New York is among a handful of states that do not allow wine sold in grocery stores.
But now a long-dormant proposal is back in the conversation at the state Capitol as officials are also taking a broader look at New York's alcohol laws.
For supermarkets, it's a chance to expand their product offerings and give consumers more choice. For liquor store owners, however, it's a proposal that comes with the concern it could snuff out locally owned small businesses.
New York itself has a vibrant wine producing industry, from the Finger Lakes to the Hudson Valley.
"New York state is the only wine producing state that does not sell wine in the local supermarkets," said Nelson Eusebio, of the National Supermarket Association. "Washington state does it, California does it, and all the other states that produce wines."
A proposal to allow wine sold in grocery stores has stalled for years in the Legislature.
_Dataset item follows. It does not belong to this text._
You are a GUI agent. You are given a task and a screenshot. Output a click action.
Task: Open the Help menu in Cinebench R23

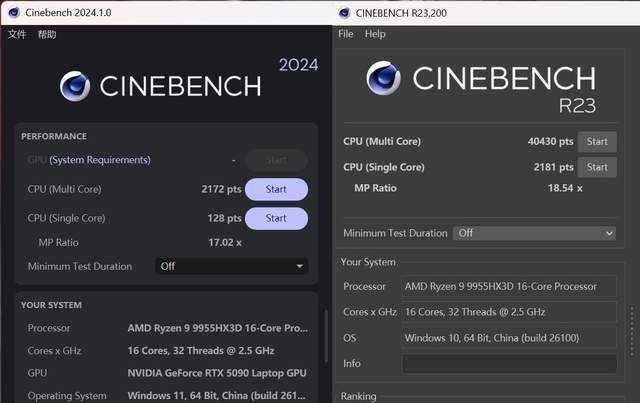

But this month, lawmakers introduced a new proposal to do so — one Eusebio says would be consumer friendly and create jobs.
"We will hire more people. More people will be needed to stock the shelves, to buy the product, to stock the product, to deliver the product," Eusebio said.
But Michael Correra, a Brooklyn liquor store owner and the executive director of a statewide industry group, says the move would lead to the closure of small business. Having wine sold in a supermarket down the street, or sometimes in the same shopping plaza, could be a "neutron bomb" for the industry, he said.
"We have jobs, people paying their mortgage, sending their kids to college," he said. "Local New Yorkers, that’s who owns our businesses."
Selling wine in grocery stores would aid the large companies that own chains of stores, Correra said.
"You establish a business with the expectations, you pay expenses, and then all of a sudden overnight with this proposal, you’re business model would be changed to a deficit," he said.
But don’t expect to buy a bottle of Merlot at the grocery store anytime soon. State Sen. Liz Krueger, who introduced the measure, says the proposal needs some time to be discussed.
A commission reviewing New York’s alcohol laws made a series of recommendations; wine in grocery stores wasn’t among them.
"I didn’t think this would be a fast-moving, getting it done in the next three weeks story line," Krueger said. "I was just hoping to introduce the bill, have people think about it and what it says and put in the context of the other changes that are being proposed."
And Gov. Kathy Hochul on Friday was non-committal, pointing instead to legislation that would expand the hours alcohol can be sold.
"We’re also looking at a number of other reforms such as the ability to sell alcohol in the morning hours in restaurants and stores," Hochul said. "That would be low-hanging fruit that would be easy to accomplish and it would just make sense."